Count the lines below that contain the string "Instruction", with case significant. Reply with the number alone.

Dataset entries:
--

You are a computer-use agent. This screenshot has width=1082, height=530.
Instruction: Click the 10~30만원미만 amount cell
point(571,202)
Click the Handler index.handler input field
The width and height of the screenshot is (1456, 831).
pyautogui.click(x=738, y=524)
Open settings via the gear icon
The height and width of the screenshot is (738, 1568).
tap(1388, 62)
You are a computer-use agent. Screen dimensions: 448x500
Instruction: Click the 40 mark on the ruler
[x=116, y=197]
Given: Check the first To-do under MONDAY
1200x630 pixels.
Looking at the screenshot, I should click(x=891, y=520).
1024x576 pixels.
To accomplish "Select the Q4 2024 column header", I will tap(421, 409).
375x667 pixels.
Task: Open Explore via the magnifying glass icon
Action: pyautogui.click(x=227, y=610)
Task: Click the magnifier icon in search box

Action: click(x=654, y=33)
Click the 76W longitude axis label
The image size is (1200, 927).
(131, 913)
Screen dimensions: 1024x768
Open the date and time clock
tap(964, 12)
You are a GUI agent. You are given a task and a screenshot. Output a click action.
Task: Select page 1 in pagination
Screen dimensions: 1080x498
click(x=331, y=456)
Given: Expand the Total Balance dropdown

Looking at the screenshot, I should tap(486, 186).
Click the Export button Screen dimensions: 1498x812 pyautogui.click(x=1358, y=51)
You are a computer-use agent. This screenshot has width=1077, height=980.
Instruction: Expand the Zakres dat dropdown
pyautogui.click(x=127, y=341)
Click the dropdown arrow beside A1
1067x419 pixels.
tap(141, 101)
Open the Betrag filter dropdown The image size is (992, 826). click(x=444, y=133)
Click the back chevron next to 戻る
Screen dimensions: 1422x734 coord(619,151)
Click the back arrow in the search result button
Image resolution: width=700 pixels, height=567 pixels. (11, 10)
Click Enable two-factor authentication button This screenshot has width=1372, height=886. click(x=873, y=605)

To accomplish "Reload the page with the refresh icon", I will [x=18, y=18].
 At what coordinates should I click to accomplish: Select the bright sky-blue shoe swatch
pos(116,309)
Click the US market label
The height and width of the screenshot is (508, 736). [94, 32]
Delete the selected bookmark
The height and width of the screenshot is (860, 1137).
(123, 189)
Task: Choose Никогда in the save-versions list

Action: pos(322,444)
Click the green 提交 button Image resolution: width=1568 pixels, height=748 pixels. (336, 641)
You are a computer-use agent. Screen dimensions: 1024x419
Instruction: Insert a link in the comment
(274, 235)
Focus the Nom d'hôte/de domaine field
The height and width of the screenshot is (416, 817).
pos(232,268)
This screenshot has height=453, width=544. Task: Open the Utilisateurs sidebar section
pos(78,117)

--

* Reply to the task: 4